Stored data entries
• • • • •
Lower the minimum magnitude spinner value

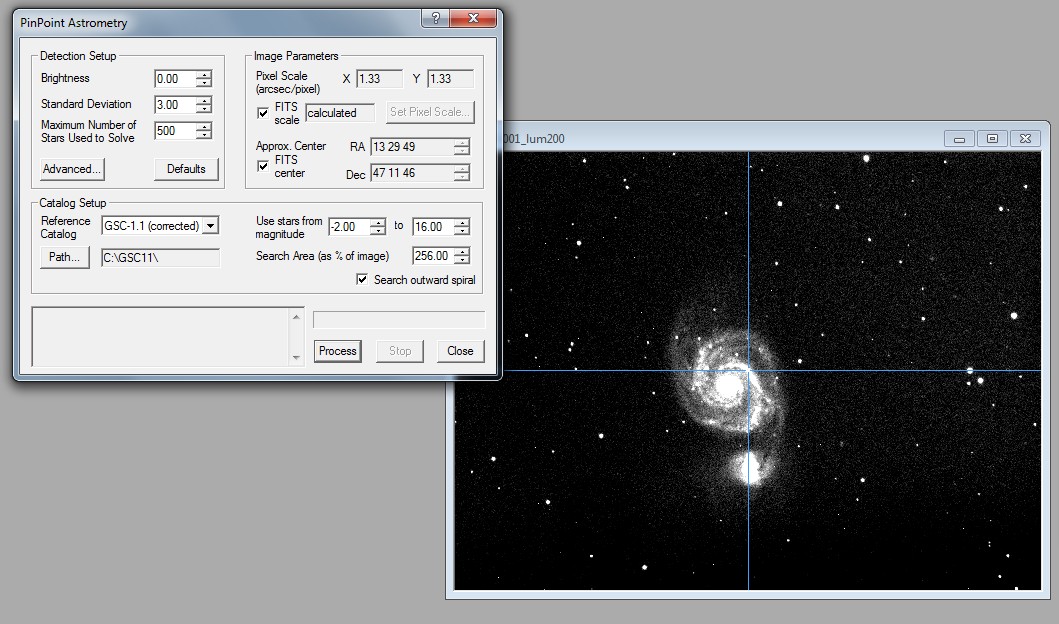[377, 230]
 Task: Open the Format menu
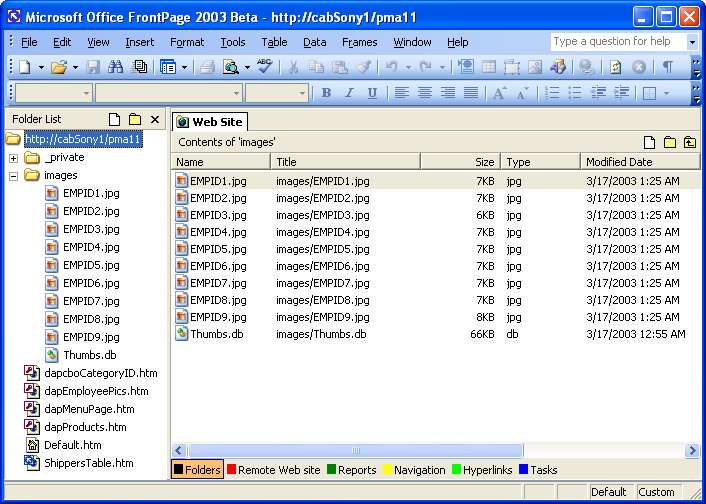(187, 42)
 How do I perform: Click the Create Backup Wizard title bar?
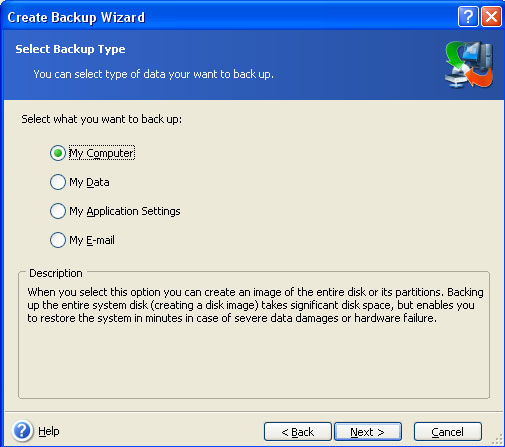pyautogui.click(x=230, y=17)
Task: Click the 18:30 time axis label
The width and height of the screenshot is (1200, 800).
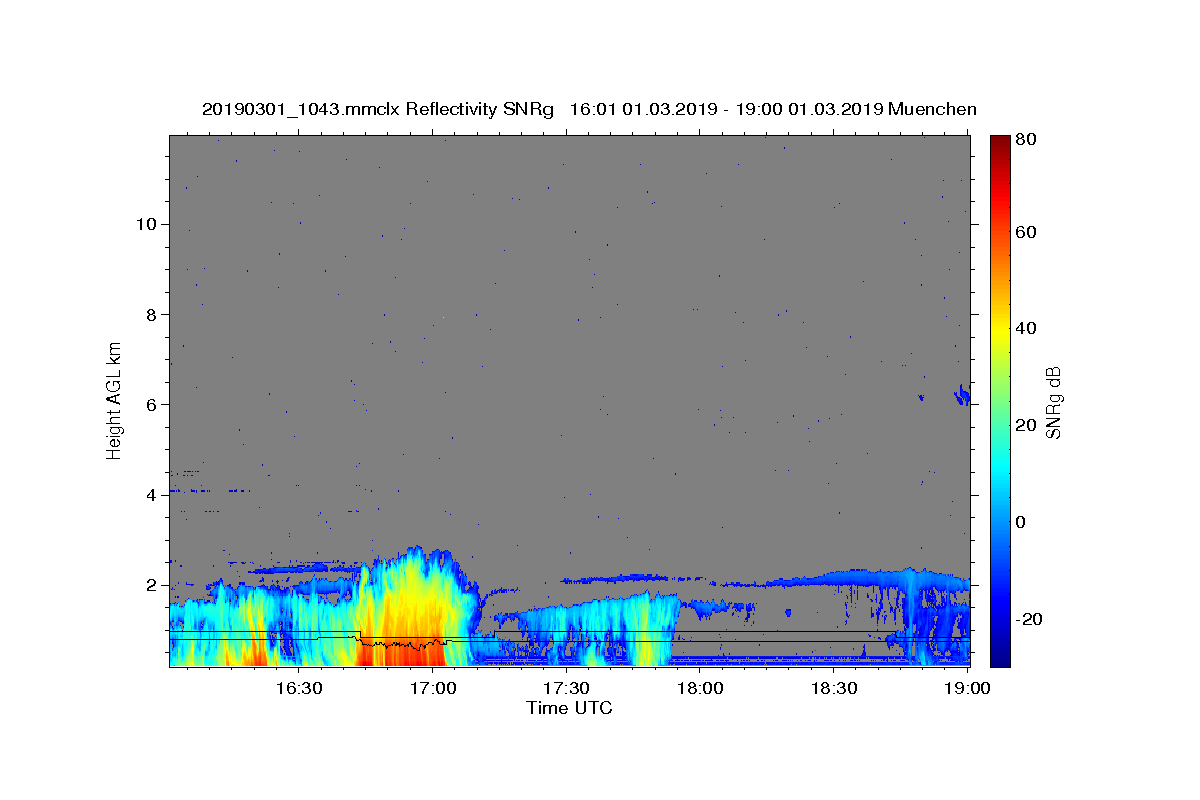Action: point(834,688)
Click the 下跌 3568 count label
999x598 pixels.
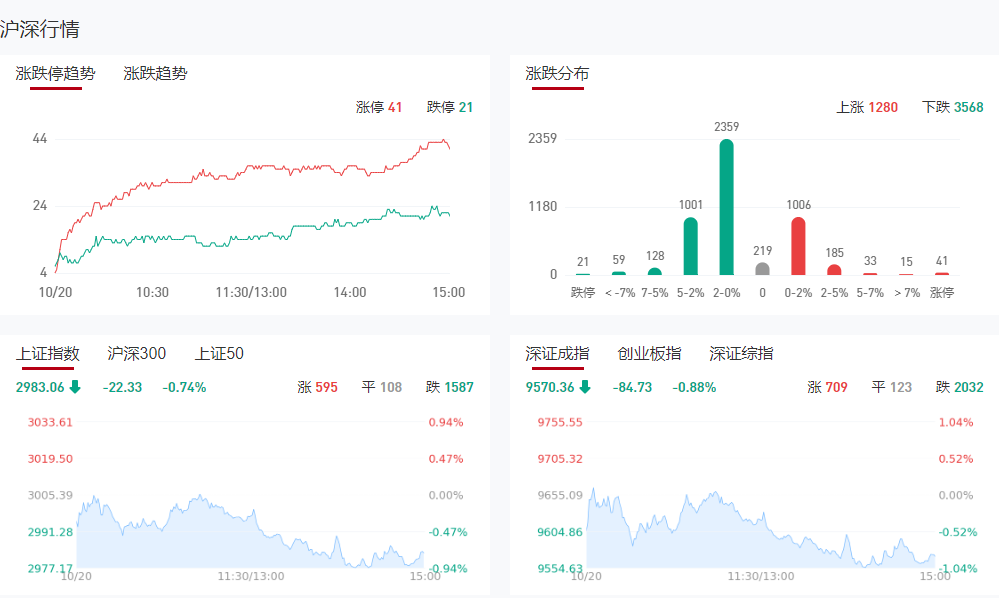952,107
• • • • •
Exercise objective: Images are to be left out when the records above are written out again exactly.

Written answer:
Lower the minimum magnitude spinner value

[377, 230]
 Task: Open the Format menu
(187, 42)
 How do I perform: Click the Create Backup Wizard title bar?
pyautogui.click(x=230, y=17)
Task: Click the 18:30 time axis label
The width and height of the screenshot is (1200, 800).
Action: point(834,688)
Click the 下跌 3568 count label
999x598 pixels.
952,107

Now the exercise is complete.